Karnataka election results: The BJP, which had won only just 40 seats in 2013, managed to win 104 seats, 9 less than the halfway mark required to form government. The Congress won 78 seats whereas the JD(S)+ won 38.
The numbers game in Karnataka has settled with the announcement of the results on Tuesday but uncertainty still prevails over which party gets the first opportunity to form the government, all thanks to the fractured mandate delivered by the state’s 4.97-crore-strong electorate. Congress, the second largest party, has already made it clear that it will extend unconditional support to the JD(S) of former prime minister HD Dewe Gowda to form the next government.
Amid the string of allegations and counter-allegations of the BJP trying to poach Congress and JD(S) MLAs flying thick and fast comes an anecdote that is as hilarious for its irony as it is for sheer coincidence. The Congress party is aligning with a party whose candidate, also named Devegowda, beat incumbent Chief Minister Siddaramaiah in Chamundeshwari constituency which falls in the latter’s home turf Mysuru.
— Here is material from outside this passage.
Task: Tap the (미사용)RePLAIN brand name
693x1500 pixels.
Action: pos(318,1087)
In Chamundeshwari, JD(S) veteran GD Devegowda defeated Siddaramaiah by a whopping margin of 36,042 votes. According to the EC data, a total of 1,21,325 electorates voted for the incumbent JD(S) leader Gowda against 85,283 votes for Siddaramaiah.
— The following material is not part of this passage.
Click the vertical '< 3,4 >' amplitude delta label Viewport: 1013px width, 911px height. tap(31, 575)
In the previous elections, Devegowda had won from the seat by a margin of 7,103 votes. Siddarmaiah was confident that he will win from here and Badami as well. But in Badami also, Siddaramaiah was left red-faced when the results were declared. The EC data show that he emerged victorious in Badami by a slim margin of 1696 votes.
Siddaramaiah had in 2013 successfully contested from Varuna constituency. But this time, he decided to change his seat and entered the fray from Chamundeshwari which was once his stronghold. Siddaramaiah had in past represented Chamundeshwari seat five times in the state Assembly.
The results in both the constituencies have one thing common, i.e., people of Karnataka were unhappy with Siddaramaiah and the tactics resorted by his government to appease a certain section of the society. This is also evident from the fact that the total number of Congress MLAs has reduced to 78 this time from 122 in 2013, displaying the mood of the voters.
The BJP, which had won only just 40 seats in 2013, managed to win 104 seats, 9 less than the halfway mark required to form government. The Congress won 78 seats whereas the JD(S)+ won 38. The second and third largest parties — the Congress and JD(S) — have now together come to stake claim to form the government.